Für den bevorstehenden Verhandlungstag ist eine Anhörung der akademischen Rätin der Universität Bamberg, Dr. Ellinor Morack, zur Lage der Kurdinnen und Kurden in der Türkei angesetzt. Die Sachverständige wird Fragen der Verfahrensbeteiligten zur politischen Situation in der Türkei, insbesondere hinsichtlich der Repression gegen Kurdinnen und Kurden, beantworten. Es geht darum, die persönlichen Hintergründe des Angeklagten und das politische Umfeld, in dem er aufwuchs, zu beleuchten. Der Kölner Rechtshilfefonds Azadî e.V., der das Verfahren in München begleitet, erklärte dazu: „Die Berücksichtigung dieser Aspekte ist für eine Bewertung der politischen Aktivitäten von Angeklagten wie Mirza B. unumgänglich.“ Nicht zuletzt aus diesen Gründen fordert die Verteidigung eine Einstellung des Verfahrens.
Wie in allen ähnlichen Verfahren geht es auch im Prozess gegen Mirza B. nicht um individuelle Straftaten. Vielmehr ist eine politische Gesinnung auf der Anklagebank. Grundlage ist das umstrittene Verbot der Arbeiterpartei Kurdistans (PKK) von 1993 und die laut §129b Abs. 1 Satz 3 StGB erforderliche Ermächtigung des Bundesjustizministeriums zur strafrechtlichen Verfolgung von Funktionsträger:innen von 2011. Rechtsanwalt Yunus Ziyal aus Nürnberg, Verteidiger des Angeklagten, zweifelt – wie viele andere Jurist:innen – daran, dass diese politisch motivierte Ermächtigung angesichts der Entwicklungen in der Türkei aufrechterhalten bleiben kann. Momentan bemüht sich auch die PKK darum, dass das Betätigungsverbot gegen sie aufgehoben wird. Einen entsprechenden Antrag, der vergangene Woche beim Bundesinnenministerium eingereicht wurde, haben die Berliner Rechtsanwälte Lukas Theune und Peer Stolle ausgearbeitet.

════════════════

▶ Anforderungen der Aufgaben
A. Wer hat laut dem Text zum Prozess gegen Mirza B. den Antrag ausgearbeitet, mit dem die Aufhebung des Betätigungsverbots gegen die PKK erreicht werden soll?
B. Führen Sie den Text über den Prozess gegen Mirza B. im Anschluss an seinen letzten Satz weiter.

════════════════

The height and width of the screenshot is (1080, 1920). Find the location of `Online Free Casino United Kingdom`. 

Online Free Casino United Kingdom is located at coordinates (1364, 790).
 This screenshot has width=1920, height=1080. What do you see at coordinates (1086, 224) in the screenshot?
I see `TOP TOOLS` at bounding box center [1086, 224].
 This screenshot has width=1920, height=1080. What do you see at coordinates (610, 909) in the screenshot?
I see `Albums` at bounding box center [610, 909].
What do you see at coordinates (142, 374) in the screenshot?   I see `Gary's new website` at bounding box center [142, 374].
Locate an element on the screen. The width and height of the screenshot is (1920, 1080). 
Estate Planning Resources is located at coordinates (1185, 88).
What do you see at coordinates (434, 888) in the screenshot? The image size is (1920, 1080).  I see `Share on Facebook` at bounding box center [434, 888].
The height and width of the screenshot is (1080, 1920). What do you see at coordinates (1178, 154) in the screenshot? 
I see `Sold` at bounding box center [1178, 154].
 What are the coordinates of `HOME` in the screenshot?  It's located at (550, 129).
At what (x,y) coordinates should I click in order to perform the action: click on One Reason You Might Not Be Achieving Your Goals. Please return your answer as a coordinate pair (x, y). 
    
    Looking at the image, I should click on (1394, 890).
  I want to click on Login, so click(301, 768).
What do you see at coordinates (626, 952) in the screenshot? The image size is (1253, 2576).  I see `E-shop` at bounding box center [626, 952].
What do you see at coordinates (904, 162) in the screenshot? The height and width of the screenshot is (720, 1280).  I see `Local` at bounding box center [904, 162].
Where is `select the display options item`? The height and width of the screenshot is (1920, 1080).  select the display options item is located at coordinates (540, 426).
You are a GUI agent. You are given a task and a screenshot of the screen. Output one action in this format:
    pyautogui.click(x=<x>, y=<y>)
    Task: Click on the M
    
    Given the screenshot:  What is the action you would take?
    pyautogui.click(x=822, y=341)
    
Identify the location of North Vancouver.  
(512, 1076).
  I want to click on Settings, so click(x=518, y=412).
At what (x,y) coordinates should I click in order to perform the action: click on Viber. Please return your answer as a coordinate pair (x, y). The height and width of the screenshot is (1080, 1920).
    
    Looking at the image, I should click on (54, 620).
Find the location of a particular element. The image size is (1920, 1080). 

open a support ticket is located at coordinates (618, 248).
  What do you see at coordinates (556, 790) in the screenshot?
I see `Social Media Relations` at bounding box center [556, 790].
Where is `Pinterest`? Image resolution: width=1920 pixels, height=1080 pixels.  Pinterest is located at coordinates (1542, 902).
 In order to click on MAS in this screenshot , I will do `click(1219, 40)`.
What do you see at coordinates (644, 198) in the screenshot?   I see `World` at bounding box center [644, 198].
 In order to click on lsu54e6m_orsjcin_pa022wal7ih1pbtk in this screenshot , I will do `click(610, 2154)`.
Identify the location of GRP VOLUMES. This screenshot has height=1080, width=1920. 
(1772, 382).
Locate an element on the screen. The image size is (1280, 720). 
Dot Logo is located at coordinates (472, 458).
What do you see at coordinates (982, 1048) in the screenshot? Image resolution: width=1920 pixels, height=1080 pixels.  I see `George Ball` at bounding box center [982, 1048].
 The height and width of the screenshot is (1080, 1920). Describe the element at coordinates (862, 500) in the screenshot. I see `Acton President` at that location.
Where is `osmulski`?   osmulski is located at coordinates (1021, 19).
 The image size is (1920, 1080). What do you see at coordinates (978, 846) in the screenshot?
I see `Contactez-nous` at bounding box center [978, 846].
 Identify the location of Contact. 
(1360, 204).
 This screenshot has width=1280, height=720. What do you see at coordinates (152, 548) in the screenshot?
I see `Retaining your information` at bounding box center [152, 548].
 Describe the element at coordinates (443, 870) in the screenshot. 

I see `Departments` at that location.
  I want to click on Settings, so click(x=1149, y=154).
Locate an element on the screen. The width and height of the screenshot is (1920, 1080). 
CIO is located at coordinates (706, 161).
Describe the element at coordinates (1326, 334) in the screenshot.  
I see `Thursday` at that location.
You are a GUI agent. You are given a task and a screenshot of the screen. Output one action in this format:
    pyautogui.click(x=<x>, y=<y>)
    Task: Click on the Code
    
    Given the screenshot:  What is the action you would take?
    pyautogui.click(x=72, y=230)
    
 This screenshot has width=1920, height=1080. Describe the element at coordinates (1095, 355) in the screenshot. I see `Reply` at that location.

════════════════

▶ Ergebnisse der Aufgaben
A. Die Berliner Rechtsanwälte Lukas Theune und Peer Stolle.

B.
München International: Mirza ist politischer Gefangener
Die Gruppe München International, die das Verfahren gegen Mirza B. kritisch beobachtet und begleitet, schließt sich der Forderung nach einer Aufhebung des PKK-Verbots in Deutschland an und zeigt sich solidarisch mit dem kurdischen Aktivisten. „Hier mag es zwar um geltendes Recht gehen, aber wir bezweifeln, dass es um Gerechtigkeit geht. Mirza ist kein Straftäter, sondern ein politischer Gefangener“, erklärt ein Mitglied der Gruppe. „Es handelt sich um einen politischen Prozess, es geht um Einschüchterung und Repression gegen die kurdische Freiheitsbewegung. Statt die Kriminalisierung fortzusetzen, muss endlich ein Dialog initiiert werden, damit es zu einem Friedensprozess zwischen der PKK und dem türkischen Staat kommt.“
Der Verhandlungstag am 24. Mai beginnt um 9:30 Uhr vor dem OLG München, Saal B-275, Nymphenburger Str. 16.
Titelfoto: Offenes Treffen gegen Krieg und Militarisierung Stuttgart (OTKM)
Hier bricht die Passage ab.